Your objective:
Reproduce the lines of data below word for word, omitting the pictures.

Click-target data
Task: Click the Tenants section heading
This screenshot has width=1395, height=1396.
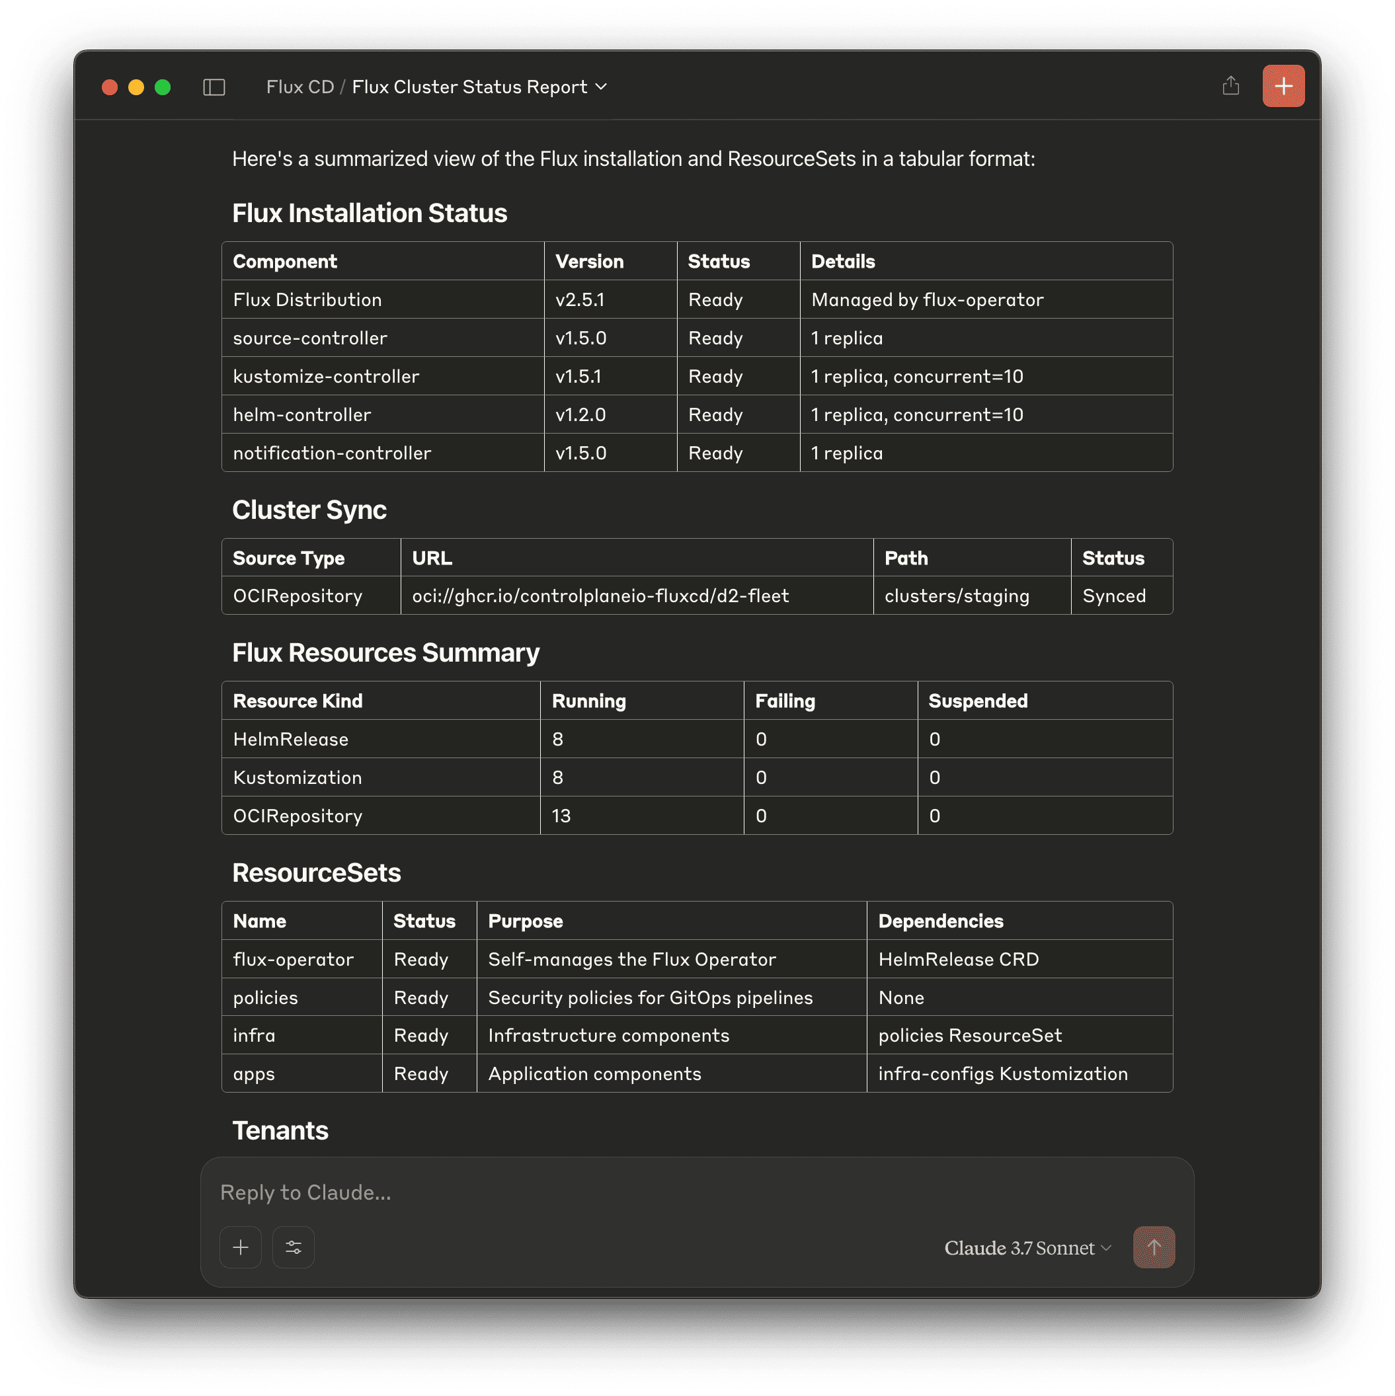Action: tap(280, 1131)
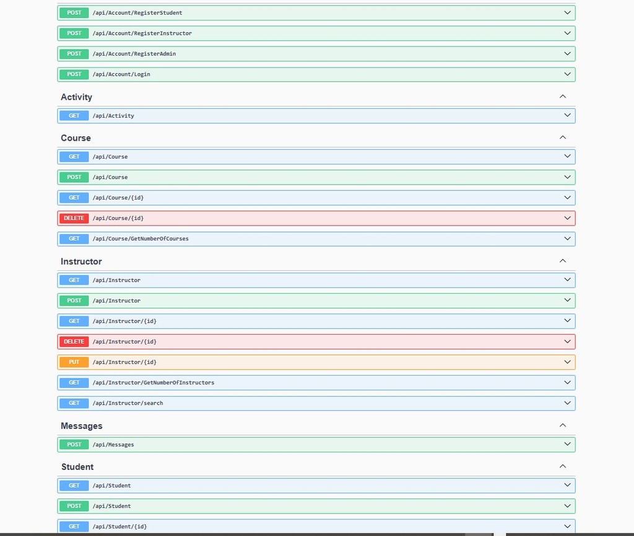Click the Messages section heading
Viewport: 634px width, 536px height.
(82, 426)
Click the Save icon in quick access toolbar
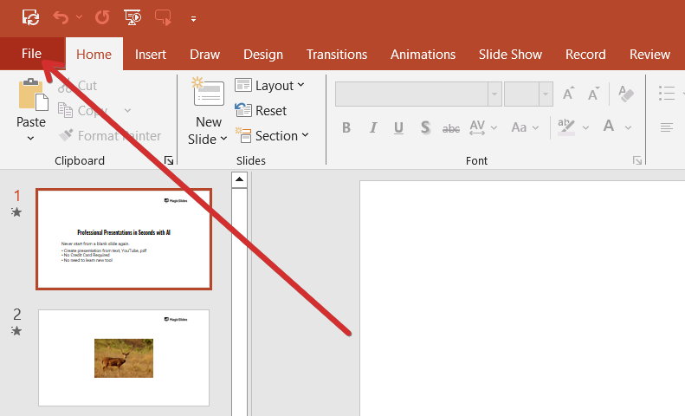This screenshot has width=685, height=416. tap(30, 16)

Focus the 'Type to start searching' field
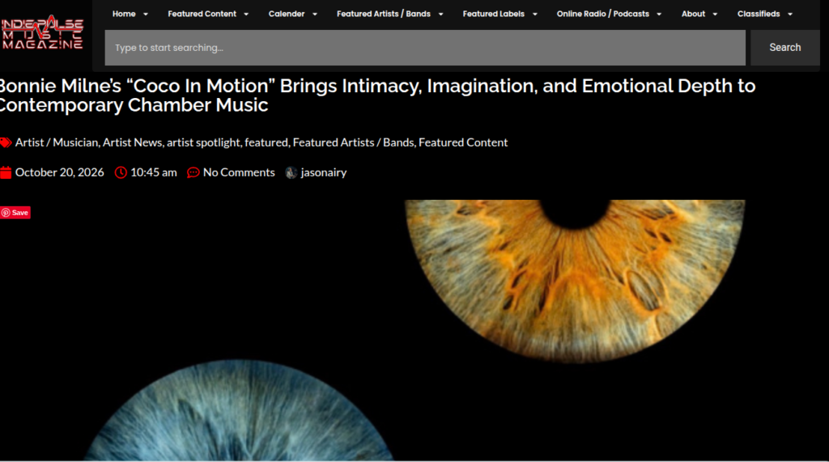(425, 48)
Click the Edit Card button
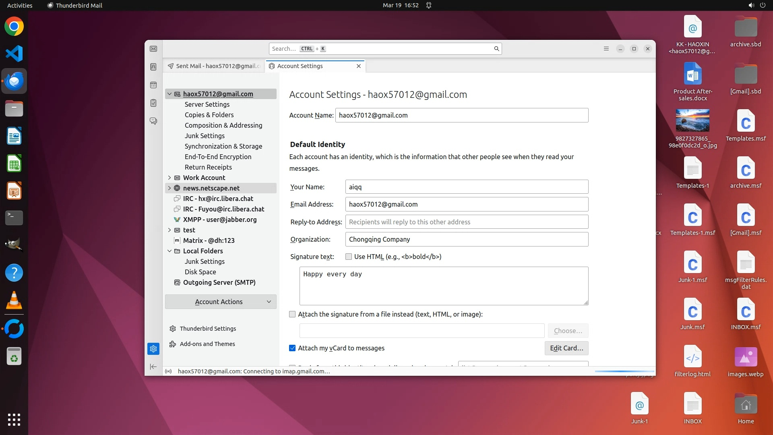Image resolution: width=773 pixels, height=435 pixels. click(566, 348)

Answer to the problem:
Task: Click the Tenants section heading
This screenshot has width=1395, height=1396.
Action: tap(280, 1131)
Click the Messages section heading
Viewport: 634px width, 536px height.
(82, 426)
Click the Save icon in quick access toolbar
This screenshot has width=685, height=416. tap(30, 16)

Focus the 'Type to start searching' field
(425, 48)
Click the Edit Card button
Image resolution: width=773 pixels, height=435 pixels. click(566, 348)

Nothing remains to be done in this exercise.